Existem atores, alguns exponenciais, bem preparados, que apontam caminhos promissores, mas com frequência encontram obstáculos pelo simples fato de que ameaçam o que se denomina “establishment” do sistema: alguns pilares de sustentação do atual modelo de negócios, principalmente aqueles relacionados a padrões de remuneração, risco moral, padrão assistencial, renúncias fiscais, terceirizações no setor público (que eu particularmente prefiro chamar de mercantilização na prestação de serviços em saúde), absorção de tecnologias de forma indiscriminada e priorização de resultados financeiros, persistem fortes e sem nenhum indicativo de exaustão. A ponto de alguns manifestarem desencanto e apatia diante da manutenção de um arcabouço corporativo que não abre mão das práticas existentes, por sua vez absolutamente consolidadas. Grandes ideias, reflexões profundas, eventos grandiosos, cursos, livros escritos... e nenhuma mudança substancial.

Após décadas de convivência visceral com o meio, arrisco dizer que ao final o sentimento que antes mobilizava engajamento e esforços para a construção de um ambiente de vantagens mútuas não passa de uma miragem, que não trespassa a conveniente blindagem daqueles que não aceitam a transformações, ou que até as acham interessantes, mas que por diversos motivos não abraçam a ideia de transformação por falta de coragem, determinação ou condições para mudanças. É o que chamamos de disrupção, termo elegante e disseminado no meio, mas que na prática não avança além da reflexão.

Como gestor médico de um grande hospital há muitos anos atrás, discutindo a respeito de algumas ideias sobre a implantação de processos de Qualidade, ouvi de um alto executivo desse mesmo hospital que todo esse movimento de transformação (que à época já fervilhava de ideias, como até hoje fervilham), era uma iniciativa sem possibilidade de ir adiante porque havia um elemento central intransponível: ao final e ao cabo, o que importava mesmo era se o hospital teria alguma vantagem competitiva em relação aos concorrentes, e se haveria algum reconhecimento pelas fontes pagadoras traduzidos em pagamentos diferenciados pelos serviços prestados ou outras vantagens.

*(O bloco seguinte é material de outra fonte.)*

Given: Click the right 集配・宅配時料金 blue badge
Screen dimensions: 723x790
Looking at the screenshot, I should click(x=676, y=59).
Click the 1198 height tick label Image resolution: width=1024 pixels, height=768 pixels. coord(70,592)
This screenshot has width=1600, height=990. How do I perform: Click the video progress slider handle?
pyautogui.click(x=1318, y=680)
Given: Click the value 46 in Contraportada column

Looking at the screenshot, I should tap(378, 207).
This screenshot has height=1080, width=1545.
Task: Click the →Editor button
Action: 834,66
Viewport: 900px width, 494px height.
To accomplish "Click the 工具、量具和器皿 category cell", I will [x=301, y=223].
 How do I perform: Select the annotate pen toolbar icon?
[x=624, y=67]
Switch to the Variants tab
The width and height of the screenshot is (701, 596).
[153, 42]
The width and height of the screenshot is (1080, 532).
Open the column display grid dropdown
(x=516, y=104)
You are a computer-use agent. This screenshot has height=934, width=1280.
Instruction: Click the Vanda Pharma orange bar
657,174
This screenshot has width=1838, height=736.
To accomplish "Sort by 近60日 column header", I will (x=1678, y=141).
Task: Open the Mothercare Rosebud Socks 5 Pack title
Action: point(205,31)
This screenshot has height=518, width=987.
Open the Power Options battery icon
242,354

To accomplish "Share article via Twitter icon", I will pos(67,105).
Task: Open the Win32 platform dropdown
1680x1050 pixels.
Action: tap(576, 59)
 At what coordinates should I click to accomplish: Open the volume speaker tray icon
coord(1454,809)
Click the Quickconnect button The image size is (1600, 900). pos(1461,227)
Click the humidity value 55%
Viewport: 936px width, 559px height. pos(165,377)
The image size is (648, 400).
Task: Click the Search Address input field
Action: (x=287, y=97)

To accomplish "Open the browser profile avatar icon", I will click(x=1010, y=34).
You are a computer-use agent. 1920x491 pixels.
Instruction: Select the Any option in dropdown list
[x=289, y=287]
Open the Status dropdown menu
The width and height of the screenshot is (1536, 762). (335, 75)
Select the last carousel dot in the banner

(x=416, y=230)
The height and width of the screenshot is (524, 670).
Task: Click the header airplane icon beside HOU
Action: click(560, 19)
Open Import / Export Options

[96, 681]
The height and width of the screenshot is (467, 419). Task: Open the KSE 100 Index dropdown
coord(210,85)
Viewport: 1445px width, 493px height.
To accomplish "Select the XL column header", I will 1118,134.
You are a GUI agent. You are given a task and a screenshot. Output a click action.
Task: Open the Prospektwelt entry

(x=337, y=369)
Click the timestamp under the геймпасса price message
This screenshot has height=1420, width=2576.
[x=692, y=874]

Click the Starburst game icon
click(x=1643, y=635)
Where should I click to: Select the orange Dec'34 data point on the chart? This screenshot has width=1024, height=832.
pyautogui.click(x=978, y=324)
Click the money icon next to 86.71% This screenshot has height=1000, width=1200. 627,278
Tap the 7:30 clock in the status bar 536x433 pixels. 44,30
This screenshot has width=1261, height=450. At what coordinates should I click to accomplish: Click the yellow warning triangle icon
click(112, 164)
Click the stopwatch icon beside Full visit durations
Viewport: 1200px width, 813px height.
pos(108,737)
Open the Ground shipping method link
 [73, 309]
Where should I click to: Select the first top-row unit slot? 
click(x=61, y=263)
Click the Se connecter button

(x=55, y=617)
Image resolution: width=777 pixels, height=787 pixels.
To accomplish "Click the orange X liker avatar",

O argumento é forte. E certamente decisivo.

Não vejo tudo isso como um absurdo ideológico, dentro de contexto mercantil: as relações comerciais sempre estiveram acima de qualquer outra prioridade. O mercado de saúde vai permanecer, a meu juízo, absorvendo aqui e ali iniciativas que possam trazer retorno operacional em primeiro lugar, em seguida excelência assistencial. Mas quem detém o poder não abrirá mão da hegemonia de suas ações (ou a falta delas), pois é uma postura que de certa forma também é utilizada para justificar a sobrevivência institucional para todos os envolvidos: financiadores, prestadores, reguladores e o complexo industrial. E o usuário, público ou privado, no centro disso tudo, mal percebe que tudo isso não existiria caso ele mesmo não existisse.

Ideias vão continuar a surgir, líderes vão se destacar (e depois desaparecer), discussões e eventos vão fomentar a criação de ambientes que não levarão a lugar nenhum, propostas continuarão sendo ignoradas ou deformadas a bem do interesse do mercado.

Tudo seria perfeito, desde que os serviços fossem prestados de acordo com a expectativa daqueles que os contratam. Sem muita firula. Mas não é o que parece estar na pauta.

O dragão imaginário continua preso. E, aparentemente, os aldeões, mesmo discutindo formas de se livrarem dele, vão continuar sujeitos aos seus controladores.